**What needs to be done:**
Reproduce the rows without any changes, from the beginning up to and including the line containing "will click(34, 171).".

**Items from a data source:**
···
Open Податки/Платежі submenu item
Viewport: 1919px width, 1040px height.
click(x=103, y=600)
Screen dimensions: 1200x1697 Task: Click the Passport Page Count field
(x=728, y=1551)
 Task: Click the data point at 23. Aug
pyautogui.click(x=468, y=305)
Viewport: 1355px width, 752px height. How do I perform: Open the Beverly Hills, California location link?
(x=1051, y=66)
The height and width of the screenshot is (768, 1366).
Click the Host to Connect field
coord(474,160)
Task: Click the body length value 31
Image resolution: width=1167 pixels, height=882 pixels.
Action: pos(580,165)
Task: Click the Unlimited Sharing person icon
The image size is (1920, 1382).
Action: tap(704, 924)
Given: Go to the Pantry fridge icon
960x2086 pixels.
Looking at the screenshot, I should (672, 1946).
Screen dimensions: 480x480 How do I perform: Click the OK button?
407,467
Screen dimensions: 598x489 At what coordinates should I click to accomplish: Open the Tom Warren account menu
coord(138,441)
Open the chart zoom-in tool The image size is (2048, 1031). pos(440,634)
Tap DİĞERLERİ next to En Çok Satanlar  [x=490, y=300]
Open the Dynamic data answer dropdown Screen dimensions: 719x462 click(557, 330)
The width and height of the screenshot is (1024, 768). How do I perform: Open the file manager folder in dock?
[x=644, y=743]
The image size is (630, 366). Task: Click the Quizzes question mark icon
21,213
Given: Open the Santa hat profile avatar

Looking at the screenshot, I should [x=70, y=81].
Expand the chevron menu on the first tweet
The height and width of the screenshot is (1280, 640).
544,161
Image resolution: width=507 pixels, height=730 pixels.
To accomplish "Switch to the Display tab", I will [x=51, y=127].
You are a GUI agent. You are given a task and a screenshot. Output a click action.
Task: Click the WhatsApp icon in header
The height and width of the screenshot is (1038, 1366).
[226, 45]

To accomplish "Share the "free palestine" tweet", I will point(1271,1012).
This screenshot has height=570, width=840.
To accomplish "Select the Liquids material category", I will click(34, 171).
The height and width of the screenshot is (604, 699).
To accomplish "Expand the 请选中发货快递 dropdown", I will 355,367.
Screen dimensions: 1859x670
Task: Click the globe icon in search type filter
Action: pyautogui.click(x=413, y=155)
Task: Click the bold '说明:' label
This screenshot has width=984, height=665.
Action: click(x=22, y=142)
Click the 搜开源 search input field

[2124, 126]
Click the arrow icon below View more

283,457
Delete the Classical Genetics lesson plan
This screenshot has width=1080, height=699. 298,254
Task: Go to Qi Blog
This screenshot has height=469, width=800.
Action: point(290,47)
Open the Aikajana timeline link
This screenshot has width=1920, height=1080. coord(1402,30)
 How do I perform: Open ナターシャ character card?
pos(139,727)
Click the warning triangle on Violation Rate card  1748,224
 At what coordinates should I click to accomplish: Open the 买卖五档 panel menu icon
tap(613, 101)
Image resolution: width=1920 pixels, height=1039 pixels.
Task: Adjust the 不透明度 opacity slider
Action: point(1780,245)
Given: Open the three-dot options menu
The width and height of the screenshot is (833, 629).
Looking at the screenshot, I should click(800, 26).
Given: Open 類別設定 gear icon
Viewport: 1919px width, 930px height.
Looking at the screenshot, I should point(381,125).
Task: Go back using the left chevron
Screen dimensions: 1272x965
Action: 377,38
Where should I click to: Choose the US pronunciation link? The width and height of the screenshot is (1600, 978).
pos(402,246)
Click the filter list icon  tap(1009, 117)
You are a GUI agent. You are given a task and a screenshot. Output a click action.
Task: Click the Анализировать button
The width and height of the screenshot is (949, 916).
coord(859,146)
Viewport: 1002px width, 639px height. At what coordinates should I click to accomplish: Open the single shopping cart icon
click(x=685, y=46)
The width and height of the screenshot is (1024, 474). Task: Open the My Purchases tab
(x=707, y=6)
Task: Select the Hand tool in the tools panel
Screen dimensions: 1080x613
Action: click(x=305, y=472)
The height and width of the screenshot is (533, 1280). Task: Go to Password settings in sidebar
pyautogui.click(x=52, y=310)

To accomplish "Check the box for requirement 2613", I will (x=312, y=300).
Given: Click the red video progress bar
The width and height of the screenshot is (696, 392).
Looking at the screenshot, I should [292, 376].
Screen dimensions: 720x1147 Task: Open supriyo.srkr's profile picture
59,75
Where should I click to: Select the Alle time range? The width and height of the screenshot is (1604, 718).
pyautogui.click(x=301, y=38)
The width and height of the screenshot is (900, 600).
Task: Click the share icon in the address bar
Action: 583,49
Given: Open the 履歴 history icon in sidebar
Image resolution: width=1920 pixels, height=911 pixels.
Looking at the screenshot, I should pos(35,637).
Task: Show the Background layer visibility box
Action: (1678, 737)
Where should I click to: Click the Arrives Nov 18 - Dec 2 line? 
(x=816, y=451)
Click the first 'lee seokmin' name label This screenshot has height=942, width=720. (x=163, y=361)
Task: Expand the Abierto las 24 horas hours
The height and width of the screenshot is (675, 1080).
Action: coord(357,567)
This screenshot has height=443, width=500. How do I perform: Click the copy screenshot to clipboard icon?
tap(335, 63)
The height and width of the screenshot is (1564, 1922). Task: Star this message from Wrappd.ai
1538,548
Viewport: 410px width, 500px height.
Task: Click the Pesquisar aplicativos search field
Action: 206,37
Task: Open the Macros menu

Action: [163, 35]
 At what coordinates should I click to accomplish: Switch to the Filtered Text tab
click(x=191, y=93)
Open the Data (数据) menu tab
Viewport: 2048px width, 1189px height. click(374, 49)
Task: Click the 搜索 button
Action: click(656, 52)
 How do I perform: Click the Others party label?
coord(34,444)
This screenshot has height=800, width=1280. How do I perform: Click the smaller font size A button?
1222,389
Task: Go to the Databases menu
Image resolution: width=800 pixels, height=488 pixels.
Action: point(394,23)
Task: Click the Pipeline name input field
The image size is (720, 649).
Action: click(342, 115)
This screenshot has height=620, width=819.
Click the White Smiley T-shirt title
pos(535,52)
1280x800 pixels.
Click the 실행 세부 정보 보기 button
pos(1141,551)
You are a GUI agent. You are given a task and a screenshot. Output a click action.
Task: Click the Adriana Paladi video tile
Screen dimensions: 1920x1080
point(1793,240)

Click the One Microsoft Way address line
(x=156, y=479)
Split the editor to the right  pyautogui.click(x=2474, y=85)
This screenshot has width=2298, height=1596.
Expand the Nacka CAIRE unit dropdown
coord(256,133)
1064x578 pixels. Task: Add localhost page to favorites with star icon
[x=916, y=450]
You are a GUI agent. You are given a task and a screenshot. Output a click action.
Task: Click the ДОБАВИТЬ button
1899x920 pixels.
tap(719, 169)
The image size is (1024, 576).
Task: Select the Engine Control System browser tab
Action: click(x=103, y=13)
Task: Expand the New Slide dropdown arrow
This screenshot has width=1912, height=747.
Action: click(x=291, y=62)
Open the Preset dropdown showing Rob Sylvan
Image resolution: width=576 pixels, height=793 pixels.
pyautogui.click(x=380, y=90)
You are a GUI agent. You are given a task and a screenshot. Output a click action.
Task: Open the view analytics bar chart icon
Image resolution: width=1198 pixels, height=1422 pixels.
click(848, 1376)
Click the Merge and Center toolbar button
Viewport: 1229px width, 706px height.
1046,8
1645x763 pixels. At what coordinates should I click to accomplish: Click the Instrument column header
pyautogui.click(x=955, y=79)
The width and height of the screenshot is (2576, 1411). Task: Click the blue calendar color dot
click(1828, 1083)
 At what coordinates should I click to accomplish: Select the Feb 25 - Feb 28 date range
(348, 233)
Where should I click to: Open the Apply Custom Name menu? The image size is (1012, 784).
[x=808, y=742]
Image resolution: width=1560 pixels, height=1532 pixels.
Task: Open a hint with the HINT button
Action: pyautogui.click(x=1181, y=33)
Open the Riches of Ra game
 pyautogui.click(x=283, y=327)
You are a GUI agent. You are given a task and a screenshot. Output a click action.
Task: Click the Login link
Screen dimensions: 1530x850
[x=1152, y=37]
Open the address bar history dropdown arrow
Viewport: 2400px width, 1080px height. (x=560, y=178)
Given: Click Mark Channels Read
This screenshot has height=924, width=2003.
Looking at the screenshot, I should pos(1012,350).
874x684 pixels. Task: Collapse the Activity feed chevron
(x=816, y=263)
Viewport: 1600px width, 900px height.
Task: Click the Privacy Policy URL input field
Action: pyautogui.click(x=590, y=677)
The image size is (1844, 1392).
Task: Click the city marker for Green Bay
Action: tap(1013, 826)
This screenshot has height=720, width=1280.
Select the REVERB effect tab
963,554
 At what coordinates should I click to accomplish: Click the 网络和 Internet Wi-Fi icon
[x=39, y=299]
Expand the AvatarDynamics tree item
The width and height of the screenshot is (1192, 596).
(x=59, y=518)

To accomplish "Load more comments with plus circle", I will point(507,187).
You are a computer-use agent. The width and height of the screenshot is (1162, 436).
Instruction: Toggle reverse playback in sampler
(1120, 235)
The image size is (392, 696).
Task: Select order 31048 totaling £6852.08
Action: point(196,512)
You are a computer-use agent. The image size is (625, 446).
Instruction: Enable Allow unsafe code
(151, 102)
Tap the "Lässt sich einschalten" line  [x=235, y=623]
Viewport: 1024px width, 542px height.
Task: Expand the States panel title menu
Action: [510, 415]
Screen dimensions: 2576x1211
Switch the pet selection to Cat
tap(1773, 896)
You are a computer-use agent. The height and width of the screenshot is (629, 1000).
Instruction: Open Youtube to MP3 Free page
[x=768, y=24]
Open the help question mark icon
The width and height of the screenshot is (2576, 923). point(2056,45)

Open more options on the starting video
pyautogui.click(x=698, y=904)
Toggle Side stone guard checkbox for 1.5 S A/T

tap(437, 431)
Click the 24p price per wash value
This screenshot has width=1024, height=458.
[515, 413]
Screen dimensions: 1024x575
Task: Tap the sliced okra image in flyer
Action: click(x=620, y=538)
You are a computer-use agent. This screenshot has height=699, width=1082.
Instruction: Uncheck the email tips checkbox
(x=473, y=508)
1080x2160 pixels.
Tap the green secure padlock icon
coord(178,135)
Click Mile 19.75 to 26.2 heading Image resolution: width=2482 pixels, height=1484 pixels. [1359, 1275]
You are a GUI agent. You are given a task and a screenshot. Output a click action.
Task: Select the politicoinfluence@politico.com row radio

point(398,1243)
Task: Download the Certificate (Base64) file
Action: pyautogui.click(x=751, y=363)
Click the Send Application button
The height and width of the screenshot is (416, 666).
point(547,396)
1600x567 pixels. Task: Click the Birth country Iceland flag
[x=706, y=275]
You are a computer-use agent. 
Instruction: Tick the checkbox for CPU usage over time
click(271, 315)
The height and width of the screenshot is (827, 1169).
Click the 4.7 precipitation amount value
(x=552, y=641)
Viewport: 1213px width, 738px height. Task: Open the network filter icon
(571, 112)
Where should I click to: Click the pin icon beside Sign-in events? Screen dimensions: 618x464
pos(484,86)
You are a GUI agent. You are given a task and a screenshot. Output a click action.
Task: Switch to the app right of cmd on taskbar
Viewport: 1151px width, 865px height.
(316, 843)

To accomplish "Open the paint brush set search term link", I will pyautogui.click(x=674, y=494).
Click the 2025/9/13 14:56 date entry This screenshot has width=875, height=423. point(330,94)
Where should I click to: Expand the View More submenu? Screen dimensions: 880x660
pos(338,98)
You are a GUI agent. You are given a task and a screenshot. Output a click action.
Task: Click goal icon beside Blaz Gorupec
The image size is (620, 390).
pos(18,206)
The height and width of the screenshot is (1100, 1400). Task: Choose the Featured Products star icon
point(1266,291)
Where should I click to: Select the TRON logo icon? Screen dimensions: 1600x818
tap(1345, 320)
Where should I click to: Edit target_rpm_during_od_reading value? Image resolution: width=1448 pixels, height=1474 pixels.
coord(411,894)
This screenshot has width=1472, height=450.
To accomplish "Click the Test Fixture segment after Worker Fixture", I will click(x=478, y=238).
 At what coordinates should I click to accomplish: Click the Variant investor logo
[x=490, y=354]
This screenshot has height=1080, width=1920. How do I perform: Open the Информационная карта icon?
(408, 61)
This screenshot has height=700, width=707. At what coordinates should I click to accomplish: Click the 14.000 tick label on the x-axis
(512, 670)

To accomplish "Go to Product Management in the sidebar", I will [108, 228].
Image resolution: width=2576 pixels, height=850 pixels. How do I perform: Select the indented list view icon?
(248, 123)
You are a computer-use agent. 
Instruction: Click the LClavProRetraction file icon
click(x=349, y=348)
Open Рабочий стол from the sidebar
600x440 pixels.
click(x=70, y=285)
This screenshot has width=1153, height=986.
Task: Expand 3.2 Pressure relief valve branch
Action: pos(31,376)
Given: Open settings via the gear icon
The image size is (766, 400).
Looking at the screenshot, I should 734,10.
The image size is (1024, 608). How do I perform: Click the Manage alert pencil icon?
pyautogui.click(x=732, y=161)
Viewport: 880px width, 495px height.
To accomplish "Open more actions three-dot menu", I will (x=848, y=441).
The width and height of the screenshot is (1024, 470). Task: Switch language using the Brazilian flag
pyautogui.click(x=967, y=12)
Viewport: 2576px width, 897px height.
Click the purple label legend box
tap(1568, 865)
···
**Solved exercise:**
Open Податки/Платежі submenu item
Viewport: 1919px width, 1040px height.
click(x=103, y=600)
Screen dimensions: 1200x1697 Task: Click the Passport Page Count field
(x=728, y=1551)
 Task: Click the data point at 23. Aug
pyautogui.click(x=468, y=305)
Viewport: 1355px width, 752px height. How do I perform: Open the Beverly Hills, California location link?
(x=1051, y=66)
The height and width of the screenshot is (768, 1366).
Click the Host to Connect field
coord(474,160)
Task: Click the body length value 31
Image resolution: width=1167 pixels, height=882 pixels.
Action: pos(580,165)
Task: Click the Unlimited Sharing person icon
The image size is (1920, 1382).
Action: tap(704, 924)
Given: Go to the Pantry fridge icon
960x2086 pixels.
Looking at the screenshot, I should (672, 1946).
Screen dimensions: 480x480 How do I perform: Click the OK button?
407,467
Screen dimensions: 598x489 At what coordinates should I click to accomplish: Open the Tom Warren account menu
coord(138,441)
Open the chart zoom-in tool The image size is (2048, 1031). pos(440,634)
Tap DİĞERLERİ next to En Çok Satanlar  [x=490, y=300]
Open the Dynamic data answer dropdown Screen dimensions: 719x462 click(557, 330)
The width and height of the screenshot is (1024, 768). How do I perform: Open the file manager folder in dock?
[x=644, y=743]
The image size is (630, 366). Task: Click the Quizzes question mark icon
21,213
Given: Open the Santa hat profile avatar

Looking at the screenshot, I should [x=70, y=81].
Expand the chevron menu on the first tweet
The height and width of the screenshot is (1280, 640).
544,161
Image resolution: width=507 pixels, height=730 pixels.
To accomplish "Switch to the Display tab", I will [x=51, y=127].
You are a GUI agent. You are given a task and a screenshot. Output a click action.
Task: Click the WhatsApp icon in header
The height and width of the screenshot is (1038, 1366).
[226, 45]

To accomplish "Share the "free palestine" tweet", I will point(1271,1012).
This screenshot has height=570, width=840.
To accomplish "Select the Liquids material category", I will click(34, 171).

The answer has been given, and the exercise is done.